Superior Court Judge Victoria Chaney ruled at the conclusion of a bench trial that El Segundo, California-based Unocal was not acting as an "alter ego" for five subsidiaries that invested in the Yadana pipeline.
Chaney left open the possibility that Unocal could face a jury trial on a different theory of liability on the claims of 15 villagers that they were enslaved and abused by the Myanmar military.

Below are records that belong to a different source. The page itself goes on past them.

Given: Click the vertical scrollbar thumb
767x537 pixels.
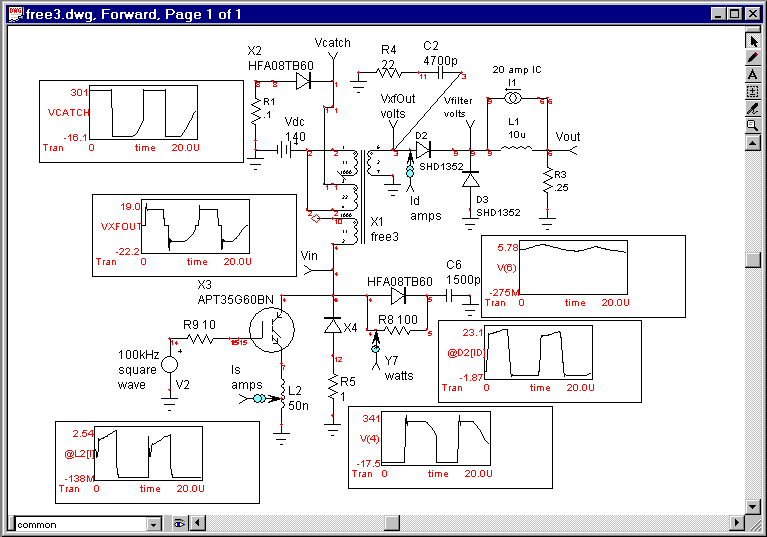Looking at the screenshot, I should click(x=754, y=260).
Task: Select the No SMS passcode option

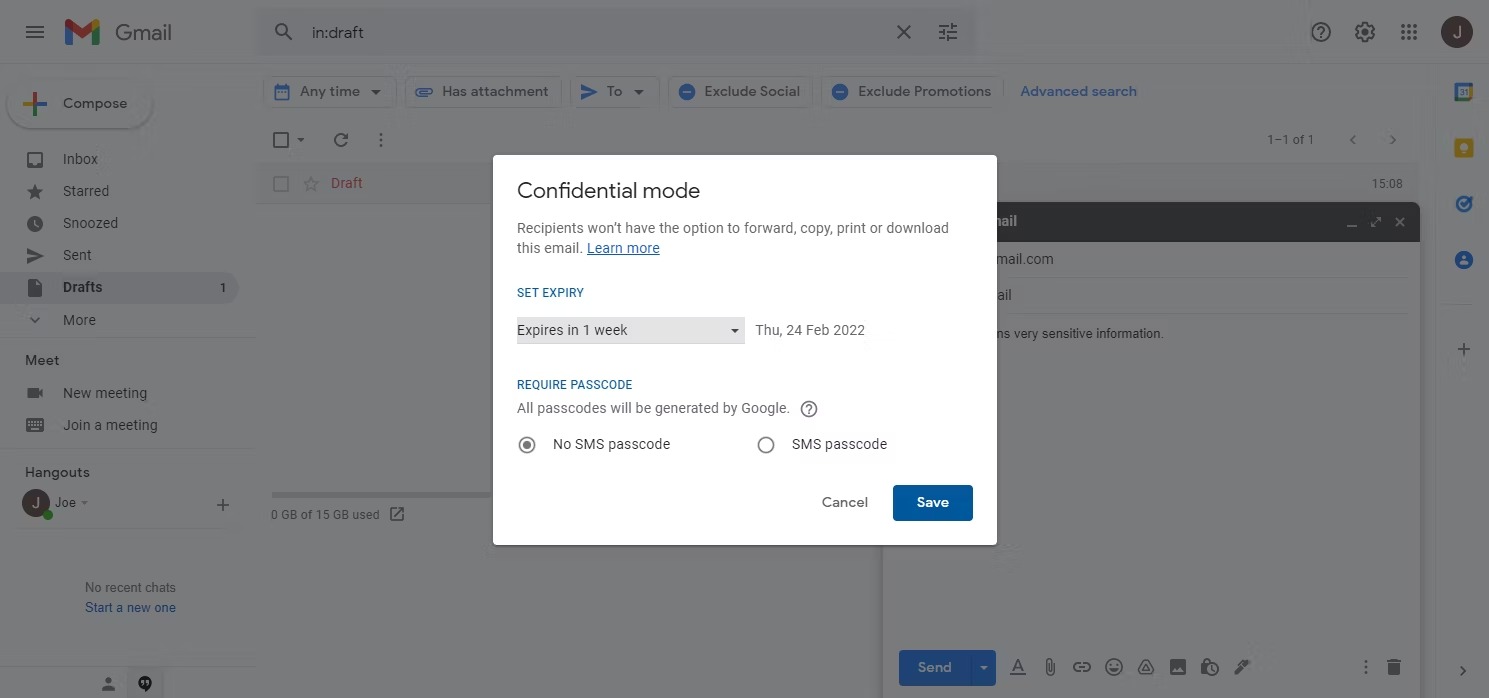Action: [527, 444]
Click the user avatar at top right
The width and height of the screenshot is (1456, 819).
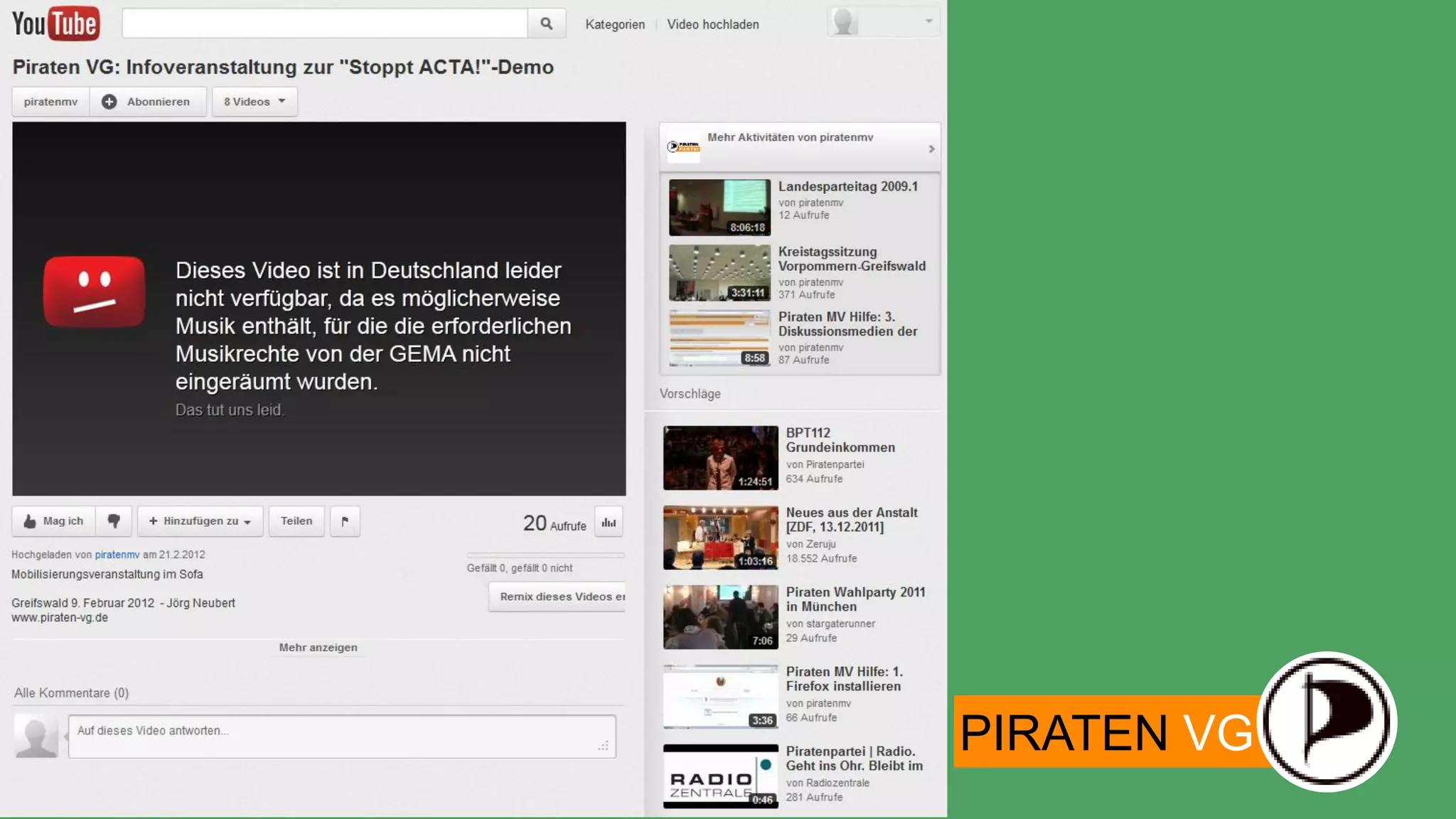[x=845, y=22]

The military guarded the $1.2 billion natural gas pipeline between the Andaman Sea and Thailand during its construction from 1993 until its completion in 1998.
Unocal attorney Daniel Petrocelli described the ruling as a "complete vindication" for the company, which he said had been vilified during the near decade it has taken the case to reach trial.
Dan Stormer, a lawyer for the villagers, said he was disappointed in the judge's ruling but said he and the other civil rights attorneys working on the case would press on.
"The most critical ruling (Chaney) made is that Unocal knew or should have known about human rights violations in Burma," Stormer said. "We will get our trial."
None of the plaintiffs was in the Los Angeles courtroom for the verdict.
Unocal also faces two federal court actions brought by the same plaintiffs under the 200-year-old Alien Tort Claims Act, which allows foreign nationals to sue in U.S. courts for human rights abuses.